The consultation follows two studies conducted for the Commission earlier this year. The first study (the study on directors’ duties and sustainable corporate governance published in July 2020) reported that there was a trend for publicly listed companies within the EU to focus on short-term benefits of shareholders rather than on the long-term interests of the company. It recommended that an EU policy intervention was required to lengthen the time horizon in corporate decision-making and promote a corporate governance framework that was more conducive to sustainability. 

The second study (the study on due diligence requirements through the supply chain published in January 2020) reviewed due diligence processes designed to address adverse sustainability impacts, such as climate change, environmental and human rights issues.  The study concluded that only one in three businesses taking part in the underlying survey claimed to undertake due diligence which took into account all human rights and environmental impacts.

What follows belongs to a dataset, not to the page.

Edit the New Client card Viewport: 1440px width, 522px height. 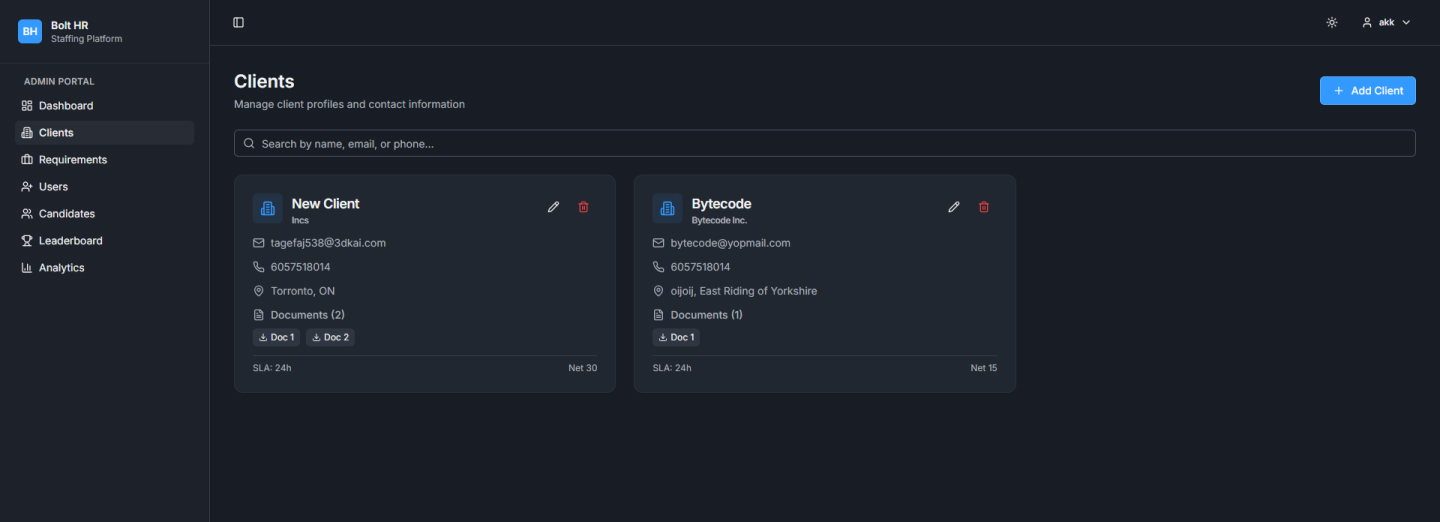(x=554, y=207)
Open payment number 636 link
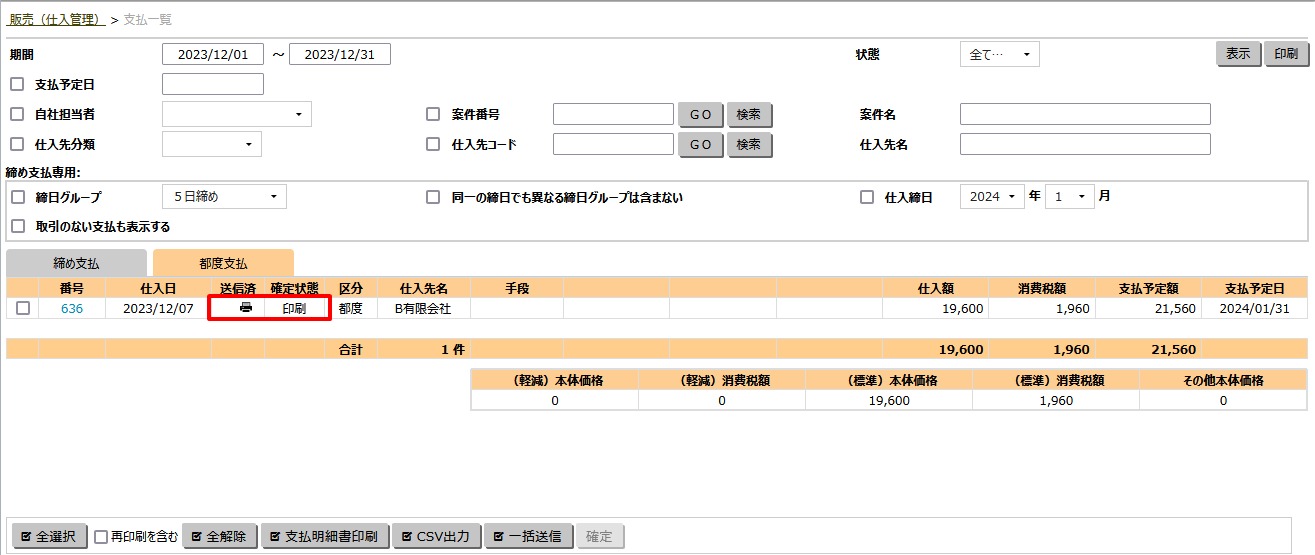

Both these surveys are discussed in the introduction to the current consultation.

What are the key themes?

The consultation is divided into the following sections:

  • Section I: which looks at the need and objectives for EU intervention on sustainable corporate governance;
  • Section II: which explores the duty of care owed by a director and the extent to which that involves stakeholders’ interests;
  • Section III: which proposes a possible corporate due diligence duty;
  • Section IV: which covers other elements of sustainable corporate governance; and
  • Section V: which contains an impact assessment.

Key themes include:

  •  whether companies and their directors should take account of broader stakeholder interests including human rights violations, environmental pollution and climate change in corporate decisions alongside financial interests of shareholders;
  • considering whether an EU legal framework for supply chain due diligence should be developed to address adverse impacts on human rights and environmental issues;
  • discussing whether corporate directors should be required by law to (1) identify the company´s stakeholders and their interests, (2) to manage the risks for the company in relation to stakeholders and their interests, including in the long run (3) and to identify the opportunities arising from promoting stakeholders’ interests; 
  •  whether a “due diligence duty” should be introduced. For the purposes of the consultation, references to a “due diligence duty” are references to a legal requirement for companies to establish and implement adequate processes with a view to preventing, mitigating and accounting for human rights (including labour rights and working conditions), health and environmental impacts, including relating to climate change, both in the company’s own operations and in the company’s supply chain; and
  • as part of a wider discussion on enhancing sustainability expertise on the board, a potential requirement for companies to have at least one director with relevant environmental, social and/or human rights expertise alongside other options.

What does this mean for companies incorporated in the UK?

This consultation provides further evidence of the clear trend towards requiring companies to consider the environmental (including climate, biodiversity), social, human and economic impact of their business decisions. In the UK the concept of "enlightened shareholder value" which underpins section 172 of the UK Companies Act 2006 arguably already achieves this objective.  In any event, companies incorporated in the UK are unlikely to be affected by any future directive on sustainable corporate governance which is introduced following the consultation.

Instead the impact will probably be indirect as the UK is likely to have regard to EU developments when considering whether any changes are required to section 172 as part of the increasing focus on the role of ESG factors in corporate decision making.

Any changes introduced following the consultation will of course be relevant for EU subsidiaries of groups headquartered in the UK.

When does the consultation close?

The consultation closes on 8 February 2021.